The single most important step in your journey toward enlightenment is to learn to dis-identify from your thinking mind.
The thinking mind is a very busy component of our consciousness. It’s
constantly labeling, judging, defining, conceptualizing, covering the
world up with words rather than allowing you to experience the world
directly through presence.
The thinking mind is a chatterbox that is constantly making
commentary on every little detail of our experience, robbing us of a
still and receptive state of being that experiences life with an open
curiosity that makes the world a living reality that is miraculous and
magnificent.
When we are identified with our thinking mind, our experience of life
is constricted and limited to an opaque screen of words, images,
concepts and labels – second-hand representations of life that might as
well be a movie on a screen.
When you create even a momentary gap in the incessant thinking and
chatter taking place in your mind, the light of your consciousness grows
stronger. The world around you becomes more vibrant and real.

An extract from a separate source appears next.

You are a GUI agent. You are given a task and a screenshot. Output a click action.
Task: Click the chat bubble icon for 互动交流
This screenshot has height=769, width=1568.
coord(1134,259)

Your experience of life is direct and alive, you are present in your
experience, and thus you are able to touch life directly. This is called
direct experience. Experience without words or labels.
Make a practice to create these momentary gaps in thinking as many
times a day as you can. It doesn’t matter of your gap is long. One
minute is good enough. It’s the number of times you cease the chatter
and noise of the thinking mind that matters. The more you do this, the
more you dis-identify.
One day you may even find yourself smiling at this voice in your head
as though it were a child misbehaving. This is good, it means you are
taking the content of your mind less seriously. And you are recognizing
that the content of your mind is not you.
You don’t depend on it for your sense of self. You are beginning to
identify with something else within your consciousness, with your source
and essence, with the presence of your being.
This is the state we wish to cultivate.